What Pushed Bitcoin’s Price Down by Over 10%? Here Are A Couple of Reasons Why
Already, BTC price is back above $57k, after its fall to nearly $54,500, which came following the new peak above $61,700.
Bitcoin futures open interest (OI) hit a new all-time high in USD terms at $23 billion, on the back of the BTC price surging to about $61,700 on Saturday.
Meanwhile, the leadership in bitcoin futures OI is frequently changing, which was dominated initially by BitMEX up until the end of last year when the CFTC and DOJ charged it with illegally operating a cryptocurrency derivatives trading platform and anti-money laundering violations.
OKEx soon replaced BitMEX, only for CME to take the lead. Binance is currently leading the market in bitcoin OI at $3.71 billion, followed by Bybit, OKEx, and CME, as per data provider Skew. As for the bitcoin futures volumes, Binance is also leading here with $26.5 billion, followed by Huobi, Bybit, OKEx, and FTX.
Bitcoin futures volume on CME is also moving close in line with the spot BTC market.
— skew (@skewdotcom) March 15, 2021
As Bitcoin entered into the new week, the crypto asset dropped to nearly $54,500. This weakness could be due to a Reuters report that India would put a blanket ban on cryptocurrencies.
But “because (bitcoin is) decentralized, government bans or acceptance is somewhat irrelevant,” said Seth Melamed, the Tokyo-based chief operating officer of cryptocurrency exchange, Liquid. “Capital will find a way.”

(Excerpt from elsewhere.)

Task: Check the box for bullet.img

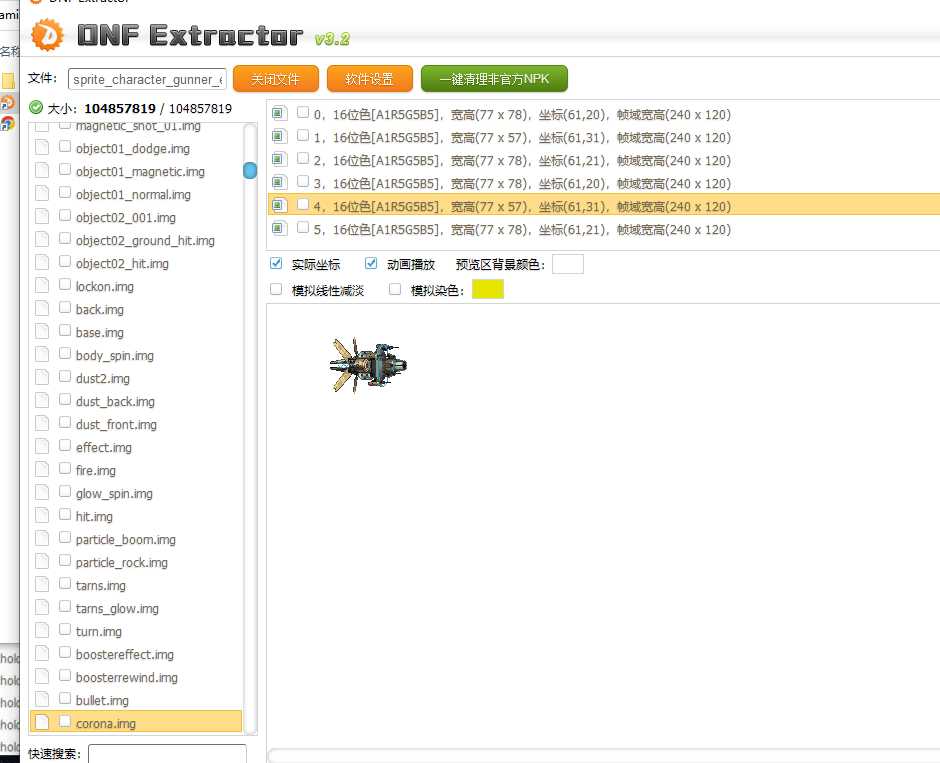Action: pyautogui.click(x=65, y=699)
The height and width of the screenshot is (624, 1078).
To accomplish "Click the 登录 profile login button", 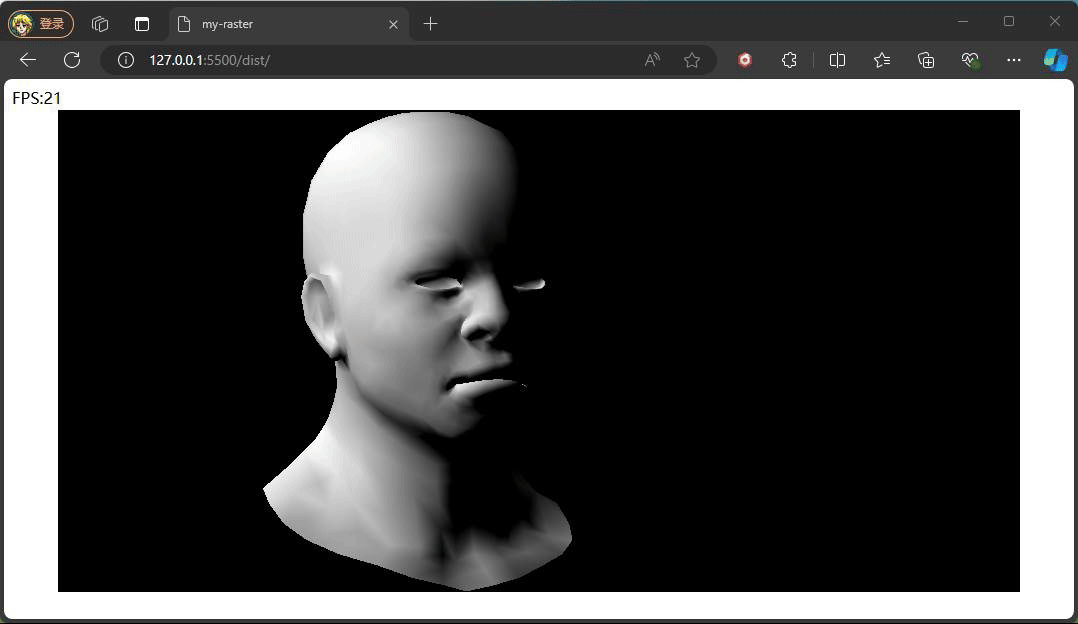I will (x=41, y=23).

Moreover, this is just another FUD during the bull market as the Finance Minister of the country has already said that India is not banning crypto. Nirmala Sitharaman said,
“From our side, we are very clear that we are not shutting all options. We will allow certain windows for people to do experiments on the blockchain, bitcoins, or cryptocurrency.
India will not ban crypto. Instead it will allow Indians to experiment with this new financial internet. We await specifics, but this is positive news from India’s tech-savvy Finance Minister, @nsitharaman.
Now to build and invest, to benefit all! pic.twitter.com/bXcFrDeHkB
— balajis.com (@balajis) March 14, 2021
The losses in the crypto market, which is “derivatives heavy,” also get exacerbated because of the use of too-much leverage. Just like the short squeezes send the market higher, the long liquidations increase the pain as well.
In the past 24 hours, 180,335 traders were liquidated for $2.22 billion.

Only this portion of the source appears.